La baja natalidad, la pandemia y la crisis económica explican la fuerte disminución de matrícula en el nivel inicial. En distritos como Luján el descenso supera la mitad de los alumnos.
El sistema educativo bonaerense atraviesa un fenómeno que se profundiza año tras año: las inscripciones en jardines de infantes cayeron más de un 25% desde 2018, y en algunos distritos el retroceso es aún más pronunciado. En Luján, por ejemplo, la baja supera el 50% en los últimos siete años.
El fenómeno responde, en primer lugar, a la marcada caída de la natalidad en la provincia de Provincia de Buenos Aires, donde los nacimientos descendieron un 41% en la última década. Si en 2014 se registraban unos 770.000 nacimientos, en 2023 la cifra cayó a 460.000. El impacto ya se observa con claridad en el nivel inicial y, según especialistas, comenzará a sentirse en la primaria y secundaria en los próximos años.
Un cambio de tendencia
Hasta 2018, la matrícula del nivel inicial venía en ascenso constante, especialmente tras la obligatoriedad de la sala de 4 años establecida en 2014. Sin embargo, en los últimos siete años el número de alumnos pasó de 755.700 a 578.600 en 2025, con proyecciones aún menores para este ciclo lectivo.
A la baja natalidad se sumó el efecto de la pandemia, período en el que muchas familias optaron por no enviar a sus hijos al jardín y, en algunos casos, decidieron no reincorporarlos tras el levantamiento de las restricciones.
El factor económico también resulta determinante.
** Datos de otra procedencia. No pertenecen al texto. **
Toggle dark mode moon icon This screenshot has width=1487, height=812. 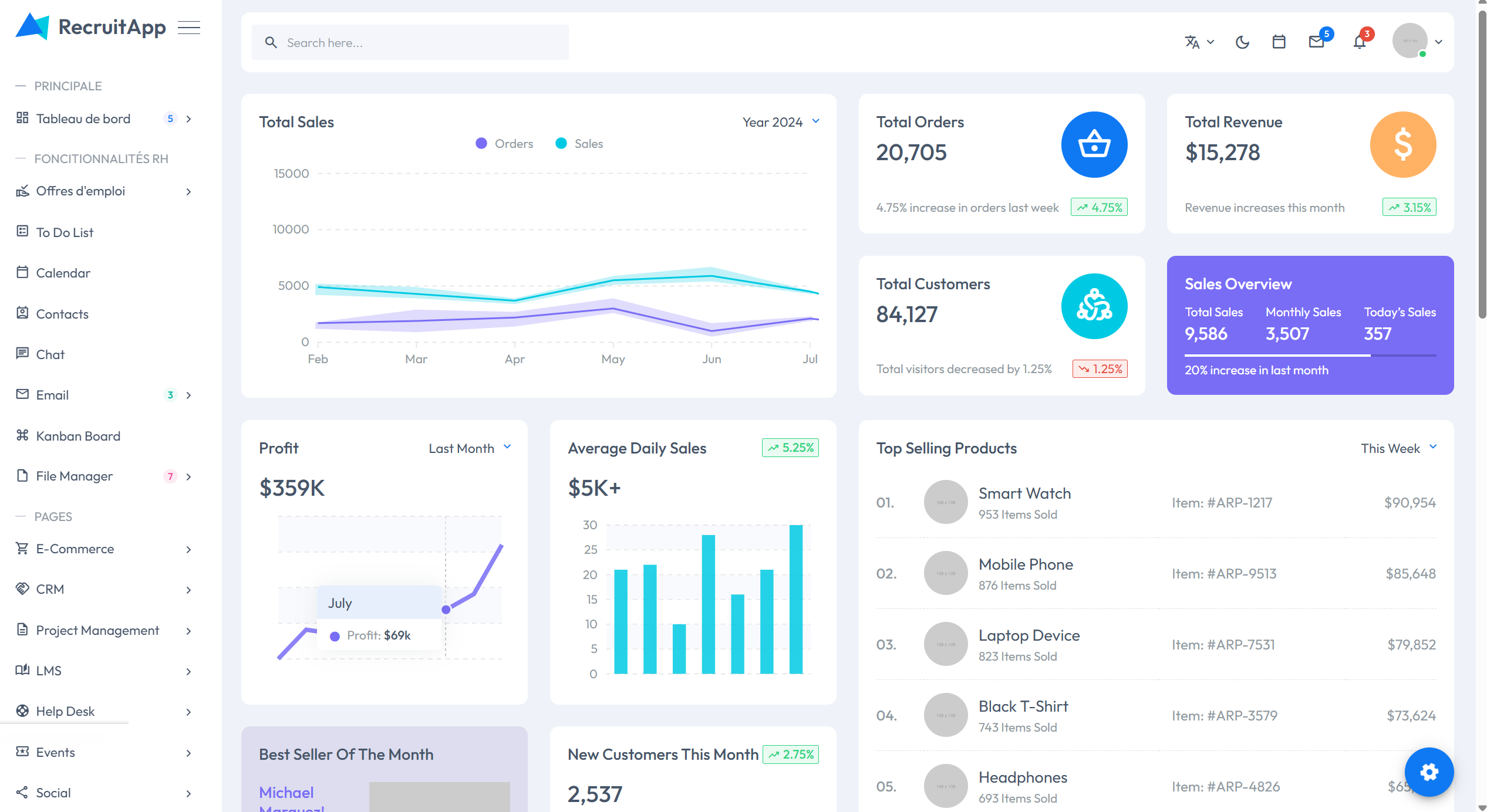click(x=1242, y=42)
La caída es más notoria en jardines privados que en los públicos, lo que generó cierres de establecimientos y una merma en la inscripción a carreras vinculadas con la educación inicial.
Desde la Asociación de Institutos de Enseñanza Privada Buenos Aires (AIEPBA) advirtieron que la reducción de matrícula compromete la viabilidad económica del sector. Según sus datos, la relación alumnos/docente pasó de 23 por aula en 2011 a 19 en la actualidad, y podría descender a 12 hacia 2030 si la tendencia continúa.
Luján, caso testigo
En Luján, la cantidad de chicos en jardines de infantes cayó de más de 6.000 a 2.962 alumnos proyectados para 2026. La presidenta del Consejo Escolar local confirmó que la disminución es sostenida y está directamente vinculada con la baja de nacimientos, que pasó de 1.504 en 2020 a 1.090 en 2025.
Si bien por ahora no se registran cierres de instituciones, se analizan alternativas como la apertura de salas de uno o la reorganización de secciones, decisiones que dependen de la Dirección General de Cultura y Educación (DGCyE).
Entre los cambios ya implementados en distintos distritos figuran la fusión de salas, la creación de grupos multiedad, la ampliación de la jornada a tiempo completo y el impulso a la universalización de la sala de 3, que aún no es obligatoria.
En municipios como Lanús, Avellaneda y Vicente López, donde la población presenta un mayor envejecimiento, la matrícula inicial cayó hasta un 25% en los últimos cinco años. En parajes rurales, en tanto, el riesgo de cierre es más concreto, ya que la baja de apenas un alumno puede dejar a una sección por debajo del mínimo requerido.
El descenso de la natalidad, fenómeno que también se observa a nivel nacional y mundial, no solo redefine la estructura demográfica, sino que obliga a repensar la planificación educativa en la provincia más poblada del país.